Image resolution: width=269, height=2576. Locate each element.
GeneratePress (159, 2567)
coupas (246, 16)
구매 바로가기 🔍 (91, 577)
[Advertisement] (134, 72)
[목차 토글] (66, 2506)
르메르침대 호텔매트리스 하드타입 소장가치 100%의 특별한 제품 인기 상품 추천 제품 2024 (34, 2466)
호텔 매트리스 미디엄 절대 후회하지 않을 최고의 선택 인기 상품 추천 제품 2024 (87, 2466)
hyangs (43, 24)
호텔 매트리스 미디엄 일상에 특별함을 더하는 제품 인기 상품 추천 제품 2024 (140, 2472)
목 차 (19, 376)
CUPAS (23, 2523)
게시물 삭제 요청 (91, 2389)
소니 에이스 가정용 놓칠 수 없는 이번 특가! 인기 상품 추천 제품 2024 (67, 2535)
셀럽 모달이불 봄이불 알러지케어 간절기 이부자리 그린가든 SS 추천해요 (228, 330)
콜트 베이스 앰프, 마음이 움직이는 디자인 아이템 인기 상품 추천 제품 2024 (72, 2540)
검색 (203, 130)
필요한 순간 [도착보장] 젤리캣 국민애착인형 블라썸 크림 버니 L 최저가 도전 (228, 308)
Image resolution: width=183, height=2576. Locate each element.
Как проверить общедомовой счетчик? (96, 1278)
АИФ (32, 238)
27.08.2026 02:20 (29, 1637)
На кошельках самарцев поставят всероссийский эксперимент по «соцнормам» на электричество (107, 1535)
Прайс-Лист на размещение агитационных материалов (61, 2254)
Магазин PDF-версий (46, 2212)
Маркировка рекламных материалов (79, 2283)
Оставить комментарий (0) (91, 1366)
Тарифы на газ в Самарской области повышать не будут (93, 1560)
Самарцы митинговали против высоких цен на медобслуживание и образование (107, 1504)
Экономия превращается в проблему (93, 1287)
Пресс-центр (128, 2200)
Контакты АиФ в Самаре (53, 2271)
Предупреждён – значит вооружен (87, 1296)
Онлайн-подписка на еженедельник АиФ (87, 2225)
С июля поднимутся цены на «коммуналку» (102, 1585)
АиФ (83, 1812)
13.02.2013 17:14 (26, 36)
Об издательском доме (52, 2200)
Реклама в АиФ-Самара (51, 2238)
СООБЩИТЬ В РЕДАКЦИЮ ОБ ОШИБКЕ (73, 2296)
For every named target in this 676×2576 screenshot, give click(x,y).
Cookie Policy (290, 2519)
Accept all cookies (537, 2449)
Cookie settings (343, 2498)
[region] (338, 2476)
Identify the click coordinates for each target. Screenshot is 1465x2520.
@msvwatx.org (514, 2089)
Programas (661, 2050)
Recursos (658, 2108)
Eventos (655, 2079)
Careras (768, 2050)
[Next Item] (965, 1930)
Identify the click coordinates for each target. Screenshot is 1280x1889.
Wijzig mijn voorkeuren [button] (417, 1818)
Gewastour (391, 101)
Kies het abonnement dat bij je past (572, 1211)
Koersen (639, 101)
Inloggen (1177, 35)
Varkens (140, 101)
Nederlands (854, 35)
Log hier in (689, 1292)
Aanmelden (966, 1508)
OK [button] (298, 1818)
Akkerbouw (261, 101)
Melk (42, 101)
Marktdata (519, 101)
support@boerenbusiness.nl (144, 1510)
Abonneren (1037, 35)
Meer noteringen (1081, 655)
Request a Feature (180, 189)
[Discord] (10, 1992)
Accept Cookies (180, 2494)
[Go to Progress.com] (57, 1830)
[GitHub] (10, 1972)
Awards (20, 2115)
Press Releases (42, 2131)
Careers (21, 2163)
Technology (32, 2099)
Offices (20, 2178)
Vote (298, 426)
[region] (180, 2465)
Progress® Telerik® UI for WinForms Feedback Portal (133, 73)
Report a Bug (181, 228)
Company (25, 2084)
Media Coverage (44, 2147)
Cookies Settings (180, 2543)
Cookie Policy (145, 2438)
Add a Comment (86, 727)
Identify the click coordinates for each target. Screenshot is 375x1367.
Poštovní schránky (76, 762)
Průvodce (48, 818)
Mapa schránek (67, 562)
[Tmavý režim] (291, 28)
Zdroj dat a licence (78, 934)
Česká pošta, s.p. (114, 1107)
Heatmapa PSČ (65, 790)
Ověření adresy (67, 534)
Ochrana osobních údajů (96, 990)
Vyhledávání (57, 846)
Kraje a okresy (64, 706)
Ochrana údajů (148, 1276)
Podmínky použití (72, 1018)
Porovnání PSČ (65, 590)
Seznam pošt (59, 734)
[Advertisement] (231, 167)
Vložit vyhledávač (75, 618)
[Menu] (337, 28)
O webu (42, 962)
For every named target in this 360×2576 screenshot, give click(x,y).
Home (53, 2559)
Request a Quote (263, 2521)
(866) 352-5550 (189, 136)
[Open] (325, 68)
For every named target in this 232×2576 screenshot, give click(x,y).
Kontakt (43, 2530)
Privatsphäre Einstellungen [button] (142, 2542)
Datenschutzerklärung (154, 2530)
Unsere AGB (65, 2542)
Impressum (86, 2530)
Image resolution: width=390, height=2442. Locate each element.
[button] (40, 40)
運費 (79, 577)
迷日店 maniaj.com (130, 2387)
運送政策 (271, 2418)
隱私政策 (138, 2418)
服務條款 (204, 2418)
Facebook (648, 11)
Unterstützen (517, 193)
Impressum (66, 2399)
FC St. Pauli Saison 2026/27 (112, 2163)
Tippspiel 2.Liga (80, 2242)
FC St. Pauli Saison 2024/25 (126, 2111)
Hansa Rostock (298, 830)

> _Problem statement_: Above are the entries. Output exactly the lines beginning with the line that has "Awards (20, 2115)" and ending with the line that has "[Menu] (337, 28)".

> _Response to the exercise_:
Awards (20, 2115)
Press Releases (42, 2131)
Careers (21, 2163)
Technology (32, 2099)
Offices (20, 2178)
Vote (298, 426)
[region] (180, 2465)
Progress® Telerik® UI for WinForms Feedback Portal (133, 73)
Report a Bug (181, 228)
Company (25, 2084)
Media Coverage (44, 2147)
Cookies Settings (180, 2543)
Cookie Policy (145, 2438)
Add a Comment (86, 727)
Identify the click coordinates for each target. Screenshot is 375x1367.
Poštovní schránky (76, 762)
Průvodce (48, 818)
Mapa schránek (67, 562)
[Tmavý režim] (291, 28)
Zdroj dat a licence (78, 934)
Česká pošta, s.p. (114, 1107)
Heatmapa PSČ (65, 790)
Ověření adresy (67, 534)
Ochrana osobních údajů (96, 990)
Vyhledávání (57, 846)
Kraje a okresy (64, 706)
Ochrana údajů (148, 1276)
Podmínky použití (72, 1018)
Porovnání PSČ (65, 590)
Seznam pošt (59, 734)
[Advertisement] (231, 167)
Vložit vyhledávač (75, 618)
[Menu] (337, 28)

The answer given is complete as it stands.